■ **DATA EXTRACTS**:
*** Begin section ***

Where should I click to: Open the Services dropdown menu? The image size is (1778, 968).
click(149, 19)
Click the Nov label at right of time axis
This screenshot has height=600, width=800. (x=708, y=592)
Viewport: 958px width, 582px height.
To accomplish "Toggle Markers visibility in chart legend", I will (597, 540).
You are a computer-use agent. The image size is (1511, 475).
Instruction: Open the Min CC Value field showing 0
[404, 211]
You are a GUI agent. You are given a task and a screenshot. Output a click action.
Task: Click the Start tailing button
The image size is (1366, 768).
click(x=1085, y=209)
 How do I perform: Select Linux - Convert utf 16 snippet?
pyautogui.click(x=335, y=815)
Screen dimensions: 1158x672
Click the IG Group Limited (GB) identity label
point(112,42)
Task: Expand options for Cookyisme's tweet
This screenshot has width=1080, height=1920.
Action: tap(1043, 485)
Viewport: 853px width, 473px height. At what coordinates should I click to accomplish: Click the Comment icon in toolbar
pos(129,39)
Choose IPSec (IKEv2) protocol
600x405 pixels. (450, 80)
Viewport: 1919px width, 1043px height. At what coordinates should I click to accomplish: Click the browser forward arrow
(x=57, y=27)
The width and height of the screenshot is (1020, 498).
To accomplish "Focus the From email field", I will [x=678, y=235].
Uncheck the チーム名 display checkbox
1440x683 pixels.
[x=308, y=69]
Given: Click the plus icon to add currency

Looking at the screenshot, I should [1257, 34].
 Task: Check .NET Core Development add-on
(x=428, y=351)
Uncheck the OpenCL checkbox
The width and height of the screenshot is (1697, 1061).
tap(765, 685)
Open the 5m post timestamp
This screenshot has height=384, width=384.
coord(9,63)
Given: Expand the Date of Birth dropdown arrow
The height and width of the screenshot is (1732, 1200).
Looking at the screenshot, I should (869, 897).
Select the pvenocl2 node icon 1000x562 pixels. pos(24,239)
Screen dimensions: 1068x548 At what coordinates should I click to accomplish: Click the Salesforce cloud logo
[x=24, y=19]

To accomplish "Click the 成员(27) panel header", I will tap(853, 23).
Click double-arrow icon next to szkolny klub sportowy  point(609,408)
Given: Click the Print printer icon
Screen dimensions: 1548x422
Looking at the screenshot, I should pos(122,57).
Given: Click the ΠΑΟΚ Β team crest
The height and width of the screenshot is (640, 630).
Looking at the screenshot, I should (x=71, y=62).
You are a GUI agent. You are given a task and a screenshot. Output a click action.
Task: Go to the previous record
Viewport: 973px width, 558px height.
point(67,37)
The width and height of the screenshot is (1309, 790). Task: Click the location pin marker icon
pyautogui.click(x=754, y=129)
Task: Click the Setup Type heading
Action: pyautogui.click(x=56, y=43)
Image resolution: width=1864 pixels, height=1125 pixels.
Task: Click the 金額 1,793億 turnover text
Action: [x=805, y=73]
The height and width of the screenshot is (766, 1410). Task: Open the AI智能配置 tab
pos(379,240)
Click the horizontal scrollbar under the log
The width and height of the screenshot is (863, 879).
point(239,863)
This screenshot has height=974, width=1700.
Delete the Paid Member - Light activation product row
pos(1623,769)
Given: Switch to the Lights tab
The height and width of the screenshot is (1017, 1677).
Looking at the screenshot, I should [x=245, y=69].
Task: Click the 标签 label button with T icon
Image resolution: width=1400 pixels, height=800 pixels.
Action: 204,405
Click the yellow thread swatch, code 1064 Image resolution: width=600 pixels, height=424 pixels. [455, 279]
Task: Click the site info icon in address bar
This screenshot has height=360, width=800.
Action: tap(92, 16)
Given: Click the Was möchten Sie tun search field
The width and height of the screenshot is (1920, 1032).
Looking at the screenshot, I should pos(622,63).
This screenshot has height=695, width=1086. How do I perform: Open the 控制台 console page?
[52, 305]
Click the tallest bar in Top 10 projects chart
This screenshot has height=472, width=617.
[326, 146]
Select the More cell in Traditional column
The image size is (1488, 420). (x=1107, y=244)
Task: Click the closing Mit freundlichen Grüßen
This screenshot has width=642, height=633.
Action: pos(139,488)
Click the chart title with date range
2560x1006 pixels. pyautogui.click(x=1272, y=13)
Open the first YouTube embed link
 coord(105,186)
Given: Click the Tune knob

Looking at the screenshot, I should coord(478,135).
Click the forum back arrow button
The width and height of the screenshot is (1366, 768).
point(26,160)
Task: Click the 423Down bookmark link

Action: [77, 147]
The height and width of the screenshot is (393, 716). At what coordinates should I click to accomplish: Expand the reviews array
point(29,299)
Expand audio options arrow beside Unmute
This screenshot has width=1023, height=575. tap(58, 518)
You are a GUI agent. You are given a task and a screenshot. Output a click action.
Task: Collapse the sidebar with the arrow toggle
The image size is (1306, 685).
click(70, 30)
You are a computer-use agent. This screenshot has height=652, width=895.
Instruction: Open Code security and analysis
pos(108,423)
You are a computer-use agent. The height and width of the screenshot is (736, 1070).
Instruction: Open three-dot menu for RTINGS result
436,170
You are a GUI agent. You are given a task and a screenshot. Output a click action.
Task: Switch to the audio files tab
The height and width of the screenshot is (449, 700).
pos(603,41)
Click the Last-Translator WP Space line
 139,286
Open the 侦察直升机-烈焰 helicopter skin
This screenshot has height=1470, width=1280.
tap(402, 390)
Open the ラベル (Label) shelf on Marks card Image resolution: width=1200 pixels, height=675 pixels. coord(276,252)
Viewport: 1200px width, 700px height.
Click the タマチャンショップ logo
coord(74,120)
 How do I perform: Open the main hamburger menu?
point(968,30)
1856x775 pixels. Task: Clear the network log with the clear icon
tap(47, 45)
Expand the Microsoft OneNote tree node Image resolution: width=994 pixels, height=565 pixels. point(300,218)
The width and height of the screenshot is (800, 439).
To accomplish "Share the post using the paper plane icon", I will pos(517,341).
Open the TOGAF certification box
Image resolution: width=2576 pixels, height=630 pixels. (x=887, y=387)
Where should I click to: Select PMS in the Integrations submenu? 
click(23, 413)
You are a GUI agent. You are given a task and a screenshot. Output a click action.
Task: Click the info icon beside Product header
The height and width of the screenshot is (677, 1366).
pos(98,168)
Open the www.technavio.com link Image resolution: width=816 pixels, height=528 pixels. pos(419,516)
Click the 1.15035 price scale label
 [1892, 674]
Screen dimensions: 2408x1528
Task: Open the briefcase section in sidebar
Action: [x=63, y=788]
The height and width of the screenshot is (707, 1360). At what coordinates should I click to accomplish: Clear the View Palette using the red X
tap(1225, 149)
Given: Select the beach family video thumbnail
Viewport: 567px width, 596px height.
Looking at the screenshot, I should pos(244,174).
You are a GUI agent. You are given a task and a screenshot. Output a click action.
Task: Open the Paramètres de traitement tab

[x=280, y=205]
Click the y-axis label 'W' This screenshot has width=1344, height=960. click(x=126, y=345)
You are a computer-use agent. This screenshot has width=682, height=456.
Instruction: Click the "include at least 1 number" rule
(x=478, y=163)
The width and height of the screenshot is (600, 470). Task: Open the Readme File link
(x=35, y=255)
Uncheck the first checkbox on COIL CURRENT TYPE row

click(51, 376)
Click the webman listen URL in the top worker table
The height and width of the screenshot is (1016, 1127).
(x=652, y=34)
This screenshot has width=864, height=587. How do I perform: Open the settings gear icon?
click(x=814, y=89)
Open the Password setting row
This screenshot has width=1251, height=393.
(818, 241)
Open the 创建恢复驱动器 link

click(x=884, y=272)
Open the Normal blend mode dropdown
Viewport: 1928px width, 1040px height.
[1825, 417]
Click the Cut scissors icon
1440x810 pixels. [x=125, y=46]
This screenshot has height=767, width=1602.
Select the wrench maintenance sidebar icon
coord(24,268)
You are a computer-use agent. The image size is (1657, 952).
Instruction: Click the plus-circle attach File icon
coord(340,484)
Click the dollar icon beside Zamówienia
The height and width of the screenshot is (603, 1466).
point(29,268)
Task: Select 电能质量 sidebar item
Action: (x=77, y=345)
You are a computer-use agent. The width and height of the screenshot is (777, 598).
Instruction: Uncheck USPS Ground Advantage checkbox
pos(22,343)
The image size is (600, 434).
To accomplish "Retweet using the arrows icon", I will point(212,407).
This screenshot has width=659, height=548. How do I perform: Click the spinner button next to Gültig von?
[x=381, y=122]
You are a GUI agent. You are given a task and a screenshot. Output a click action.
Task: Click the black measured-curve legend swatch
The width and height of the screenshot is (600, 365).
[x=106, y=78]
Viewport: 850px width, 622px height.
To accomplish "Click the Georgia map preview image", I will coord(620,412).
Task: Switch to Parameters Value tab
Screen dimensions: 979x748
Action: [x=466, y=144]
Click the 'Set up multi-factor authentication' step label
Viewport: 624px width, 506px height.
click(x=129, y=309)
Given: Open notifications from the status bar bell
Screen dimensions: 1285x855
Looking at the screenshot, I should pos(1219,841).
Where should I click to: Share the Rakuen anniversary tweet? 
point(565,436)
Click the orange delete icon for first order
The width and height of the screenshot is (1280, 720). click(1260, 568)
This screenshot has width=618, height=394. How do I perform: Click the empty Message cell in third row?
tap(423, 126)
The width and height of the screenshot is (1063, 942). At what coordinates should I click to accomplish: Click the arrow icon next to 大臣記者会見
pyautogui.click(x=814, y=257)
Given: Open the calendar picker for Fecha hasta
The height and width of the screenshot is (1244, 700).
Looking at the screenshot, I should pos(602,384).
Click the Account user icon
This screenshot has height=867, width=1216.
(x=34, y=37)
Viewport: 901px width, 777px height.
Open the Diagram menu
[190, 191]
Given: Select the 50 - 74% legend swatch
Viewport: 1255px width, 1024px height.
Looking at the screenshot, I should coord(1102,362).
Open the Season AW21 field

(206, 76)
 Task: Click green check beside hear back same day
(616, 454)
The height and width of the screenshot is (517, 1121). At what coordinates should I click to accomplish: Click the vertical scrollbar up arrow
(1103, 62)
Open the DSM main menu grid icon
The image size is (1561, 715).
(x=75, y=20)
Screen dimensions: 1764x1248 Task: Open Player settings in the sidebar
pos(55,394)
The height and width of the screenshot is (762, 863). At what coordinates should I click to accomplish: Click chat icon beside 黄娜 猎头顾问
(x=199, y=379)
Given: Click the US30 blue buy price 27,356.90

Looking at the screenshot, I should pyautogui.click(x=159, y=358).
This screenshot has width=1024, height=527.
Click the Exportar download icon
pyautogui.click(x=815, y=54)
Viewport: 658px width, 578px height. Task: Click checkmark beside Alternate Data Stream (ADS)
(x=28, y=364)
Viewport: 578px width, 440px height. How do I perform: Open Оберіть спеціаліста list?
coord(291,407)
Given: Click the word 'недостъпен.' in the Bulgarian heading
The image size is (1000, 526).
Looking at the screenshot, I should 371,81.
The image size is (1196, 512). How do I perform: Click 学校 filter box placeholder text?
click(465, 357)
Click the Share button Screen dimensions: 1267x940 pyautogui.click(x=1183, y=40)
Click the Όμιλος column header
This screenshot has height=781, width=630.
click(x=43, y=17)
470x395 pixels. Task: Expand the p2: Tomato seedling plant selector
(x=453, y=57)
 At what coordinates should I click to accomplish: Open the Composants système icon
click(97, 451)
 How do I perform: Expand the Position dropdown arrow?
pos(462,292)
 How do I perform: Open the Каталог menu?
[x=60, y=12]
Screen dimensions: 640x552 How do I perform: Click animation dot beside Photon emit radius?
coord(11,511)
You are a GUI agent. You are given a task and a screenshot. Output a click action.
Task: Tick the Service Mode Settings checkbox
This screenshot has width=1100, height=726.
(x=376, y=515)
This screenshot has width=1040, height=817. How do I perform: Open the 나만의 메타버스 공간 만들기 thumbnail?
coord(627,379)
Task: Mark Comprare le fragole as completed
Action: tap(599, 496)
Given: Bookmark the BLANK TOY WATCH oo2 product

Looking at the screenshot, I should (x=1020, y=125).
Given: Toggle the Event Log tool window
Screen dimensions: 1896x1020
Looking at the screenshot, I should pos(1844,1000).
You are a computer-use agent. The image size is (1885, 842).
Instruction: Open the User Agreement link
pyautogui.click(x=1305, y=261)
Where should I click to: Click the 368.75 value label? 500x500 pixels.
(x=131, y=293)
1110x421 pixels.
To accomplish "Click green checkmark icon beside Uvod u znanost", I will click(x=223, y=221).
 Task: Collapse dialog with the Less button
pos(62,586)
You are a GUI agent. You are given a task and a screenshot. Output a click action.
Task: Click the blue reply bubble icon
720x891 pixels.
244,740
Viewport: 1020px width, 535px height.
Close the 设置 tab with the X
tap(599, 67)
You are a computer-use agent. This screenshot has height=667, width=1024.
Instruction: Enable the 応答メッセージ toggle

*** End section ***

■ **AIM OF THE TASK**:
In the entries above, find each line with the string "header" and copy it.

■ **REPLY**:
To accomplish "Click the 成员(27) panel header", I will tap(853, 23).
Task: Click the info icon beside Product header
Click the Όμιλος column header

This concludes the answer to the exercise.